**SELECTED EXCERPT**
----
F score

In [None]:
import seaborn as sb
import pandas as pd
import matplotlib.pyplot as plt

import sys
sys.path.append('../../')
from feature import selection as sel

Time domain

Unnormalized vs. Normalized features
- Result found: F score is independent of scaling

In [None]:
features = sel.load_td_feat(['az'], all=True, path=FEATURES_PATH)
fscore = sel.calc_f_stat(features, sel.TD_COLUMNS, summary=True)

features_normalized = sel.normalize_features(features)
fscore_norm = sel.calc_f_stat(features_normalized, sel.TD_COLUMNS, summary=True)

fig, ax = plt.subplots(1, 2, figsize=(20, 5))
fscore.plot.bar(figsize=(10, 4), grid=True, xlabel='Feature', ylabel='F statistic', legend=False, title='Unnormalized', ax=ax[0])
fscore_norm.plot.bar(figsize=(10, 4), grid=True, xlabel='Feature', ylabel='F statistic', legend=False, title='Normalized', ax=ax[1])
----
**DATA**
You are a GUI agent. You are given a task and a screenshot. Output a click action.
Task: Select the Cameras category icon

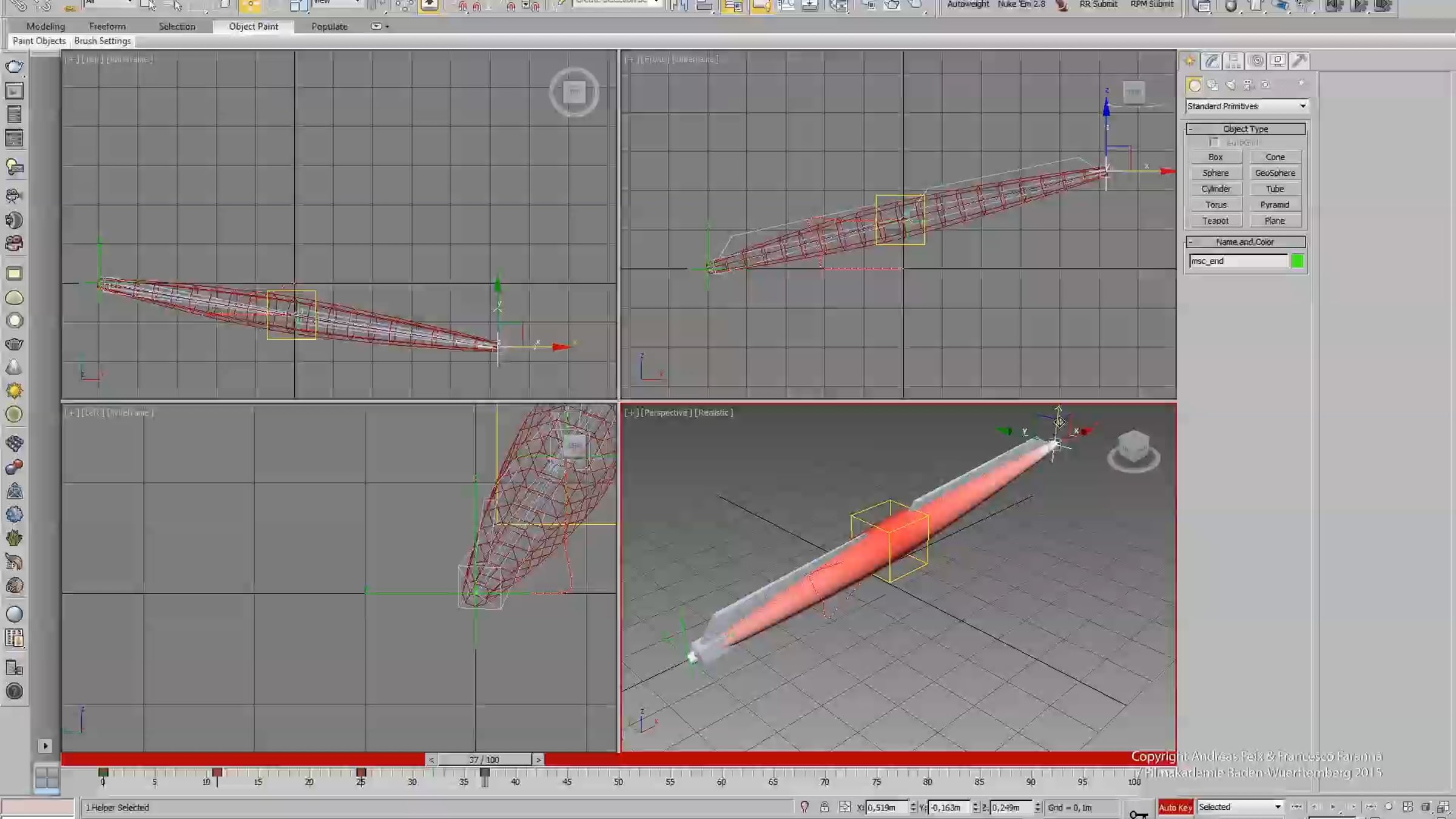(1248, 85)
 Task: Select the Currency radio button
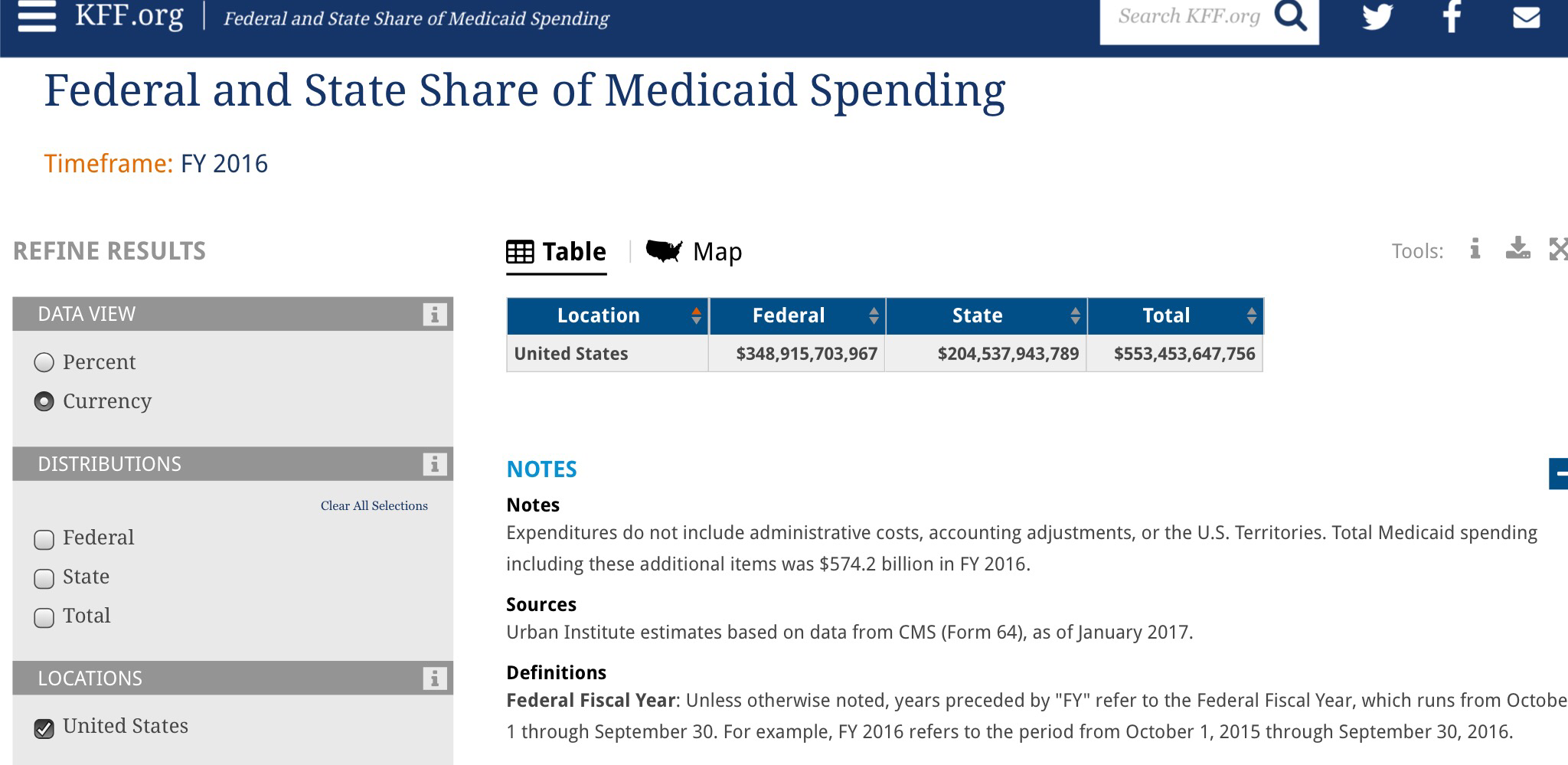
----
**WRITTEN EXERCISE 1**
Answer the following from the F score notebook:
(a) Under which alias is seaborn imported?
(b) What result is reported about the F score and scaling?
(c) What figure size is passed to plt.subplots?
**WRITTEN EXERCISE 2**
In the F score notebook, change "features_normalized" to "features_scaled" throughout the stretch from "fscore = sel.calc_f_stat(features, sel.TD_COLUMNS, summary=True)" through "2, figsize=(20, 5))".

**COMPLETE ANSWER 1**
(a) sb
(b) The F score is independent of scaling.
(c) (20, 5)

**COMPLETE ANSWER 2**
fscore = sel.calc_f_stat(features, sel.TD_COLUMNS, summary=True)

features_scaled = sel.normalize_features(features)
fscore_norm = sel.calc_f_stat(features_scaled, sel.TD_COLUMNS, summary=True)

fig, ax = plt.subplots(1, 2, figsize=(20, 5))